Suppose that I have a Cassandra DB and I need to process a big bunch of data that I can query with a SELECT. The problem is that the processing is too slow and I'd like to use a distributed system to do the work. How can I reshape the CQL query so that I can get only a chunk of the datas?
I know that I can get a limited number of rows using the LIMIT ability of CQL, but I would need something more like LIMIT and OFFSET so that each process can get an independant chunk of data. (Is OFFSET something that will be ultimately implemented in CQL? I've read that it would be inefficient, is that the reason why it is not implemented?)
I would like to avoid waiting for the end of a query to start the next one, as suggested in Cassandra pagination: How to use get_slice to query a Cassandra 1.2 database from Python using the cql library.
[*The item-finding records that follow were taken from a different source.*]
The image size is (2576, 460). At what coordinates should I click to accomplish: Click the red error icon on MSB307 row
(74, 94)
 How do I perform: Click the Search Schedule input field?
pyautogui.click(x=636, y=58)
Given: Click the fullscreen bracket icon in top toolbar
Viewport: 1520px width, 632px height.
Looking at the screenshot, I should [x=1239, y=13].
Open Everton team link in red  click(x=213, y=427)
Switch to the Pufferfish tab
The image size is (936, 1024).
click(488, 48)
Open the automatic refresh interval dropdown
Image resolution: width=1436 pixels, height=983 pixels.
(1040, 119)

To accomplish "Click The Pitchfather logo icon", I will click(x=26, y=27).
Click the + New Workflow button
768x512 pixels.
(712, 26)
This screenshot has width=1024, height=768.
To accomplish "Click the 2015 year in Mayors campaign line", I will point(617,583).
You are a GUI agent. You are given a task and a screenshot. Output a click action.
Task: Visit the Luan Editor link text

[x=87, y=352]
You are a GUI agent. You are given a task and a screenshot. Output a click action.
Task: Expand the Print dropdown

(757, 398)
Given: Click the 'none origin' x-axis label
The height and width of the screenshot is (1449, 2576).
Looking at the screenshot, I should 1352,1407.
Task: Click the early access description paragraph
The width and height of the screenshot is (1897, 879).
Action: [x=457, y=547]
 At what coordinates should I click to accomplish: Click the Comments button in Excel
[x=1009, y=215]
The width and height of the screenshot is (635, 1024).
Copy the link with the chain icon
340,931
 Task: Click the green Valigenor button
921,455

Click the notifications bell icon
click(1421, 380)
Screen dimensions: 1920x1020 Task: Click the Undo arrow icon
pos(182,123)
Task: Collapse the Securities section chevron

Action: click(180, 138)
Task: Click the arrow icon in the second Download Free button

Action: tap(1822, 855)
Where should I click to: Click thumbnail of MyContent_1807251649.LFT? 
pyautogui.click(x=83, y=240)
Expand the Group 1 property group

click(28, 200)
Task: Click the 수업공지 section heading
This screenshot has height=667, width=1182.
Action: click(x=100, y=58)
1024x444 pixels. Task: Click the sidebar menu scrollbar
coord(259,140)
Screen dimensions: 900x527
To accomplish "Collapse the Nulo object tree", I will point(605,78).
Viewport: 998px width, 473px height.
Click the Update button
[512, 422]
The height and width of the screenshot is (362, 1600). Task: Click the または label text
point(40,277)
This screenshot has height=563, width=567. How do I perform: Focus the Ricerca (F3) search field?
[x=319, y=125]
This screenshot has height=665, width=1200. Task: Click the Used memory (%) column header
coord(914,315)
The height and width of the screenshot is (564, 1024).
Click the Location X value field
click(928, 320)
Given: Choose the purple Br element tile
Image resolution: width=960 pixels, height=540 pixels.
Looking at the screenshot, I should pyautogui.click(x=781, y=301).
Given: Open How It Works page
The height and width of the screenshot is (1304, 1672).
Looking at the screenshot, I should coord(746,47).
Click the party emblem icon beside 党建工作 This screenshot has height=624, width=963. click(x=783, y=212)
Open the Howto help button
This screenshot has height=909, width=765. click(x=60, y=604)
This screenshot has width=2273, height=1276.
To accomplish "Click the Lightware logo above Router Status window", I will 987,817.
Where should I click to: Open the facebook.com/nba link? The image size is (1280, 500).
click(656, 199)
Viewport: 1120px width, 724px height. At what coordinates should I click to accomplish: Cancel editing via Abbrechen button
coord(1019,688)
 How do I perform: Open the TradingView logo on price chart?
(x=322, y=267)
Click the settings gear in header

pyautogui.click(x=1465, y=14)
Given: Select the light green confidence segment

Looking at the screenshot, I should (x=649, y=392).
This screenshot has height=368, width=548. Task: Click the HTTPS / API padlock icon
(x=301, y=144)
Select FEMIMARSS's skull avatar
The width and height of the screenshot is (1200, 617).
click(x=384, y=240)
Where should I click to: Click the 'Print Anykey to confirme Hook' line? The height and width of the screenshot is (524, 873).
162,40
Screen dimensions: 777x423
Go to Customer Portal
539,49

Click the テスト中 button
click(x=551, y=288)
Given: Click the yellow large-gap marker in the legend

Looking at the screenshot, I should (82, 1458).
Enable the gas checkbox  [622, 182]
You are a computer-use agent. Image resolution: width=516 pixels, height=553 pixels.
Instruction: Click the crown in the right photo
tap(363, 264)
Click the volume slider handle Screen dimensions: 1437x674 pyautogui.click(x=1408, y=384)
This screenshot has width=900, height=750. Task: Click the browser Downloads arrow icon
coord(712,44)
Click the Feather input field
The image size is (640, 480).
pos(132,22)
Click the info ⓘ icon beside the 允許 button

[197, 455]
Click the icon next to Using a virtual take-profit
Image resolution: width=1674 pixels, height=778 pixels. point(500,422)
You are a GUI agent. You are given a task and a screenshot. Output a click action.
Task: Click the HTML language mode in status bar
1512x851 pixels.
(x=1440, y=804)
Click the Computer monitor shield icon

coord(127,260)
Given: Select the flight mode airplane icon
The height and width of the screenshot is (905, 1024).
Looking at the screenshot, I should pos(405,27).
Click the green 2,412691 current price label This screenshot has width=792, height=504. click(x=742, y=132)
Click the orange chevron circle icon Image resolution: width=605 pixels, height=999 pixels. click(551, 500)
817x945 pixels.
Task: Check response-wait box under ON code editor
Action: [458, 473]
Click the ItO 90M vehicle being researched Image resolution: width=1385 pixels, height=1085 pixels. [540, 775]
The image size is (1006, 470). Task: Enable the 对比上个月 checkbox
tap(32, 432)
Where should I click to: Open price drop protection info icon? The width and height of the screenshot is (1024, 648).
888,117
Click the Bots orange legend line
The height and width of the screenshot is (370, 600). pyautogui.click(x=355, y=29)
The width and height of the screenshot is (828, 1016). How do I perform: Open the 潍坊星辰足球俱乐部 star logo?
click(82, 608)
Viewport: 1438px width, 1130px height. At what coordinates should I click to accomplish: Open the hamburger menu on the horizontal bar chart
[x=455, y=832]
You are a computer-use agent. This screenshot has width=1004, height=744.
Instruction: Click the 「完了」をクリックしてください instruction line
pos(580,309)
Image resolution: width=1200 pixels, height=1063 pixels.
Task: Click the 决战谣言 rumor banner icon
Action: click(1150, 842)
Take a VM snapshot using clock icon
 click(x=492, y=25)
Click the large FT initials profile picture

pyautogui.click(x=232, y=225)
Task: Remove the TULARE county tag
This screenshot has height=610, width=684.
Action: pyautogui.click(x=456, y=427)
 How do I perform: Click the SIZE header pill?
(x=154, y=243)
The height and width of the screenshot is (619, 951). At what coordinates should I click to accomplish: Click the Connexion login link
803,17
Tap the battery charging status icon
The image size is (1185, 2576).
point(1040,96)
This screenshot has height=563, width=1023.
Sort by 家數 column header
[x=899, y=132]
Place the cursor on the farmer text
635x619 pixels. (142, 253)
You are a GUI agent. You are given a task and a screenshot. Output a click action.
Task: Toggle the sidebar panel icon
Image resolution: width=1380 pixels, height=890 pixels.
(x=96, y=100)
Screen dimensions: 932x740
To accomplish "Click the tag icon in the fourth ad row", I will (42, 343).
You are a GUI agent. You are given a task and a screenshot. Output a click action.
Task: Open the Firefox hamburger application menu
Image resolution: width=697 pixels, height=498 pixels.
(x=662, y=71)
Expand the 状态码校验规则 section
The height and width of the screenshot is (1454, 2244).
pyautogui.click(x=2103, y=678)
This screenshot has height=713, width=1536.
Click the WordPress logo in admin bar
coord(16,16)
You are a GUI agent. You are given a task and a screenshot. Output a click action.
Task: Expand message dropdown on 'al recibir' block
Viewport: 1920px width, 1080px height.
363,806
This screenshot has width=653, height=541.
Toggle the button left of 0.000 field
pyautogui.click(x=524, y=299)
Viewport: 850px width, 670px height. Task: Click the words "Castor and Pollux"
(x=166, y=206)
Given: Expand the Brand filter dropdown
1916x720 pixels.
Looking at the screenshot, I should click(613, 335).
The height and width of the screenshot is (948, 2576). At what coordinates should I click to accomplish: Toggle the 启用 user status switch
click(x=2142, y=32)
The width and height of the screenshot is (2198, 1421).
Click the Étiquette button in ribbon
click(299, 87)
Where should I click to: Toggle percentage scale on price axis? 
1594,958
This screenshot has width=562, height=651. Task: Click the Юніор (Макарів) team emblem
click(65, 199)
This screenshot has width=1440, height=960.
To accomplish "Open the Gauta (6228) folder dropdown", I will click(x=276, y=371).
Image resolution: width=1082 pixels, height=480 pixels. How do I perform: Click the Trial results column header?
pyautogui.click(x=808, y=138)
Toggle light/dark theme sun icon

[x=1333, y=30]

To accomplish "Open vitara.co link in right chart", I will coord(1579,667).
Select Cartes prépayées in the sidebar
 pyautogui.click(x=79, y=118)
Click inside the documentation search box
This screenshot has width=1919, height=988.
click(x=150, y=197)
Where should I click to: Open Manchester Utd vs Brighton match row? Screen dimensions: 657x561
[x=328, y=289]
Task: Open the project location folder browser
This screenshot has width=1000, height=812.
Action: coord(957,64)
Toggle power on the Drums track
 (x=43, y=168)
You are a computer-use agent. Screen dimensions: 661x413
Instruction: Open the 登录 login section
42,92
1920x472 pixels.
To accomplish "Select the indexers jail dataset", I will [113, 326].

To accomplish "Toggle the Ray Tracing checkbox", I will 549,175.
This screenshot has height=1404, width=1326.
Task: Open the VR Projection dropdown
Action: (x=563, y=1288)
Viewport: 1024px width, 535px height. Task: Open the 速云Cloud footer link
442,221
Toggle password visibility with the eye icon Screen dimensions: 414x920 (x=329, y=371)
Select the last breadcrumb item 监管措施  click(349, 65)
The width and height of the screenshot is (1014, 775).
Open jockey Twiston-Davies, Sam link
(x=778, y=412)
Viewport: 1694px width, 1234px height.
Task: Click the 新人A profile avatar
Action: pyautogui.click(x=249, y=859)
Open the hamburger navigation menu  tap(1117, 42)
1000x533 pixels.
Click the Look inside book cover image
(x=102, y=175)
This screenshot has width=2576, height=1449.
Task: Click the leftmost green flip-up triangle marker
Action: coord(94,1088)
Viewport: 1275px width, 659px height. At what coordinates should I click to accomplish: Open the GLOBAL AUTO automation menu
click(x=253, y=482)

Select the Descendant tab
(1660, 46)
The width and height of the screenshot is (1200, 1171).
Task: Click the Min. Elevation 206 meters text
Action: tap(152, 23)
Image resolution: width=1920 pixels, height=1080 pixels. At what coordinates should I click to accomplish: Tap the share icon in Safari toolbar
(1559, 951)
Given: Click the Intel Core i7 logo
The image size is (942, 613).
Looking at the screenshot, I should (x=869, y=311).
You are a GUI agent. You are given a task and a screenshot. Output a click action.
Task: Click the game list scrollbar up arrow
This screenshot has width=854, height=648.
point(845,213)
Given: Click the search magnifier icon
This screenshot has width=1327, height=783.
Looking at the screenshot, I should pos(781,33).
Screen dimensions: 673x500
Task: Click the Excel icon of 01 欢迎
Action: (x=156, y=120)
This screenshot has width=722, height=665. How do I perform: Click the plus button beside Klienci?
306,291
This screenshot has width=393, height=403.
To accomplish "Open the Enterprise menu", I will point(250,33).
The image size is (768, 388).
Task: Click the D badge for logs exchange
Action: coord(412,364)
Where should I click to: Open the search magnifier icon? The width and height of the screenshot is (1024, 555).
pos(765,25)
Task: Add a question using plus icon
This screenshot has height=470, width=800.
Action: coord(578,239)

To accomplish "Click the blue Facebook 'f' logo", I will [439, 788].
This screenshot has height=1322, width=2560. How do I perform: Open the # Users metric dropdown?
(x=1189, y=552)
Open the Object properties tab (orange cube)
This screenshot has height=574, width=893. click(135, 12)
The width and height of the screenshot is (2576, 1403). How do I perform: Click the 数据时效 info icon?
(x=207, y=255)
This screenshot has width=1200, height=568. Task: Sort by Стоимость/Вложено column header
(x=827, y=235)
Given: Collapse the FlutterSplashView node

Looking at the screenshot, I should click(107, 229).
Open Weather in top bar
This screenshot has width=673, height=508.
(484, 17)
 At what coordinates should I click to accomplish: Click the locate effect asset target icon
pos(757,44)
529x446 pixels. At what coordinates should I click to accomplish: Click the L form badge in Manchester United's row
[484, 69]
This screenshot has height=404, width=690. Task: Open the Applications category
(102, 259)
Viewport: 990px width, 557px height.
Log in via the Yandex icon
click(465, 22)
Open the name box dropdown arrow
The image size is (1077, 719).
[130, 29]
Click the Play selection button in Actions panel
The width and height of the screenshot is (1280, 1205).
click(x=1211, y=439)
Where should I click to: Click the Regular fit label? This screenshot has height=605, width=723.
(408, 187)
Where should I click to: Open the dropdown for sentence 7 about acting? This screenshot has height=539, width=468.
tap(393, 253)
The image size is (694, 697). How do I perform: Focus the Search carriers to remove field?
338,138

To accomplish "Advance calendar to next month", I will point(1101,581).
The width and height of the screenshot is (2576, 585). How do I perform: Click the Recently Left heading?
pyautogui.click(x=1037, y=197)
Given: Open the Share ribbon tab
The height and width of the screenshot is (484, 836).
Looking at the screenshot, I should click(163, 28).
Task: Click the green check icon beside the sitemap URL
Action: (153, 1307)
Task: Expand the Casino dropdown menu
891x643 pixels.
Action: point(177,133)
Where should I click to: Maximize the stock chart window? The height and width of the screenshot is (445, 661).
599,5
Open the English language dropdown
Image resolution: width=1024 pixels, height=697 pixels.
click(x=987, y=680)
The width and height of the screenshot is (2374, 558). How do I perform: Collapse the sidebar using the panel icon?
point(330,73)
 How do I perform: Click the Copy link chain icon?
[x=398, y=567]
This would keep processes idle while waiting for the previous queries to complete.
As example, suppose that I'd like to process weather data and for the moment, my table looks like (I could use other data type for the storage, such as timeuuid for time, this is just a dummy problem):
CREATE TABLE weather_data (
station varchar,
date varchar,
time varchar,
value double,
PRIMARY KEY ( (station,date), time )
);
For a given station and date, I'd like to create chunks of data (based on time). I can suppose that I know how many measures I have for each station and date.
If the right answer is "change the structure of the table", I would be glad to see how to modify it.